Inherent in the understanding of the four models is the idea that these models need not operate as mutually exclusive ones. For example, in a particular pathway of scaling up, a CSO may start with adoption as an idea of scale to help build initial legitimacy through top-down endorsement for the intervention, especially in contexts where there might be pushbacks or norms that do not align with the ideas behind the intervention, and then shift to replication or adaptation to meet more specific context-based bottom-up objectives for use and outcomes.
Conclusion
Thus, we see that CSOs need to engage with several questions when thinking about scaling up their education interventions. At one level, the main dilemma can be posed as the ‘worthiness’ of a proof of concept being scaled up.

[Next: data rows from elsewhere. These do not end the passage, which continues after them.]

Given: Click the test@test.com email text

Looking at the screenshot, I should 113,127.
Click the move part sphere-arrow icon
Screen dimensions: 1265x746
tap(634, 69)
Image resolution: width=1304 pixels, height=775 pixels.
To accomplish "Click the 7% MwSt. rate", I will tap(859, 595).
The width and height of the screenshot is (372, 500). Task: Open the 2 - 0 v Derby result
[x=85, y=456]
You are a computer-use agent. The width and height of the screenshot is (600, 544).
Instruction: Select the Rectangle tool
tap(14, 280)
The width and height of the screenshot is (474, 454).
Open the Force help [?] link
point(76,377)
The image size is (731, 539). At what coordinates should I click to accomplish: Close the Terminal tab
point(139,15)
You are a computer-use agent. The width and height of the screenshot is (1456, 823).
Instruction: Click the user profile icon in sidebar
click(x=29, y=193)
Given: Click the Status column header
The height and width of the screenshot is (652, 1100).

This often requires attention to not only resource availability, but also the theory of change for scaling up which would need to be rethought given that trade-offs are involved in terms of breadth and depth of outcomes that CSOs are seeking to achieve through scaling up.
At another level, the pathway to be chosen for scaling up and the different implications they have for working with the education administration system (top-down vs. bottom-up) is another important decision that needs to be thought through. In the current ecosystem, it seems the wider preference is for adoption and replication with top-down approaches. This raises concerns about ideas of autonomy, decentralization, contextual embedding of educational efforts that have often been found to be inadequately addressed in large-scale programs.